Ordinary Differential Equation and Complex Matrix Exponential for
Multi-resolution Image Registration
- URL: http://arxiv.org/abs/2007.13683v1
- Date: Mon, 27 Jul 2020 16:51:25 GMT
- Title: Ordinary Differential Equation and Complex Matrix Exponential for
Multi-resolution Image Registration
- Authors: Abhishek Nan and Matthew Tennant and Uriel Rubin and Nilanjan Ray
- Abstract summary: In this work, we emphasize on using complex matrix exponential (CME) over real matrix exponential to compute transformation matrices.
CME is theoretically more suitable and practically provides faster convergence as our experiments show.
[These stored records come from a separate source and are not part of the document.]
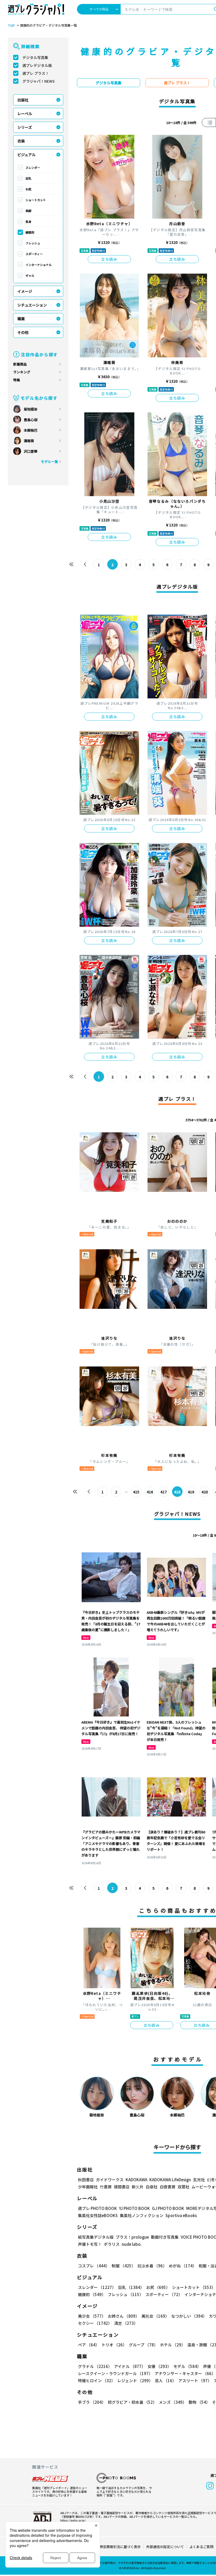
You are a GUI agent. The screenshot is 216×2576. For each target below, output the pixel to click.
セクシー (95, 2323)
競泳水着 (152, 2265)
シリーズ (24, 127)
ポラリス (112, 2244)
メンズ (172, 2402)
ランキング (21, 371)
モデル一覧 (49, 461)
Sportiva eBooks (181, 2215)
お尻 (28, 189)
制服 (123, 2265)
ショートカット (36, 200)
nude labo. (132, 2244)
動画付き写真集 (165, 2237)
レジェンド (135, 2380)
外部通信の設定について (165, 2546)
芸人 (165, 2380)
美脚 (28, 211)
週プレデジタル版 (37, 65)
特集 (16, 379)
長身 (28, 221)
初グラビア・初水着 (132, 2402)
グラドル (95, 2366)
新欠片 (138, 2186)
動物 (199, 2402)
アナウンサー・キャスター (185, 2373)
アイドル (129, 2366)
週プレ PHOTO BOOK (97, 2208)
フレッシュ (33, 243)
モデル (187, 2366)
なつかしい (189, 2316)
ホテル (172, 2344)
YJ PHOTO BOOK (134, 2208)
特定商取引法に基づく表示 (120, 2546)
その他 (22, 332)
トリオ (114, 2344)
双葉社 (183, 2186)
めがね (183, 2265)
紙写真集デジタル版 (96, 2237)
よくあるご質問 (201, 2546)
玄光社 (199, 2179)
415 (136, 1491)
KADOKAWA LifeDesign (170, 2179)
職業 (21, 318)
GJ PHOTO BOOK (168, 2208)
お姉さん (123, 2316)
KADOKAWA (136, 2179)
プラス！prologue (132, 2237)
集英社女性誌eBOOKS (98, 2215)
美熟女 (155, 2316)
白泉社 (152, 2186)
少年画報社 (88, 2186)
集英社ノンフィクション (141, 2215)
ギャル (30, 275)
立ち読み (109, 259)
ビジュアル (26, 154)
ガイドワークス (110, 2179)
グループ (143, 2344)
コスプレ (94, 2265)
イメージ (24, 291)
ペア (88, 2344)
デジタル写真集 (35, 57)
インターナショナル (39, 265)
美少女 (92, 2316)
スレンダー (33, 167)
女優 (159, 2366)
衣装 (21, 141)
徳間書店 (122, 2186)
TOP (11, 25)
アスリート (195, 2380)
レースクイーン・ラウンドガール (115, 2373)
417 (163, 1491)
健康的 (30, 232)
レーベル (24, 113)
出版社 (22, 99)
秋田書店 (86, 2179)
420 (205, 1491)
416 (150, 1491)
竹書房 (106, 2186)
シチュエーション (32, 305)
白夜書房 (167, 2186)
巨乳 (28, 178)
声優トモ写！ (90, 2244)
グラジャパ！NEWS (38, 81)
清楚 (126, 2323)
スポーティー (34, 254)
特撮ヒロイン (96, 2380)
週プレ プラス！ (35, 73)
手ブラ (92, 2402)
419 (191, 1491)
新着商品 (20, 364)
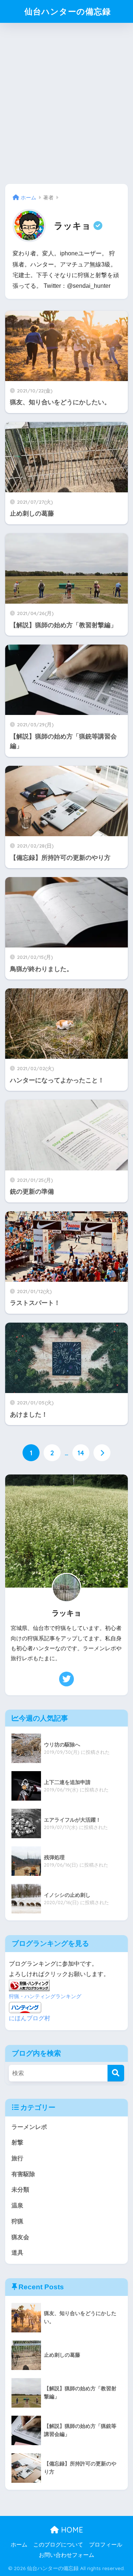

Our proposed method yields significantly better registration compared to a number of off-the-shelf, popular, state-of-the-art image registration toolboxes.
- Score: 6.59529078336196
- License: http://arxiv.org/licenses/nonexclusive-distrib/1.0/
- Abstract: Autograd-based software packages have recently renewed interest in image
registration using homography and other geometric models by gradient descent
and optimization, e.g., AirLab and DRMIME. In this work, we emphasize on using
complex matrix exponential (CME) over real matrix exponential to compute
transformation matrices. CME is theoretically more suitable and practically
provides faster convergence as our experiments show. Further, we demonstrate
that the use of an ordinary differential equation (ODE) as an optimizable
dynamical system can adapt the transformation matrix more accurately to the
multi-resolution Gaussian pyramid for image registration. Our experiments
include four publicly available benchmark datasets, two of them 2D and the
other two being 3D. Experiments demonstrate that our proposed method yields
significantly better registration compared to a number of off-the-shelf,
popular, state-of-the-art image registration toolboxes.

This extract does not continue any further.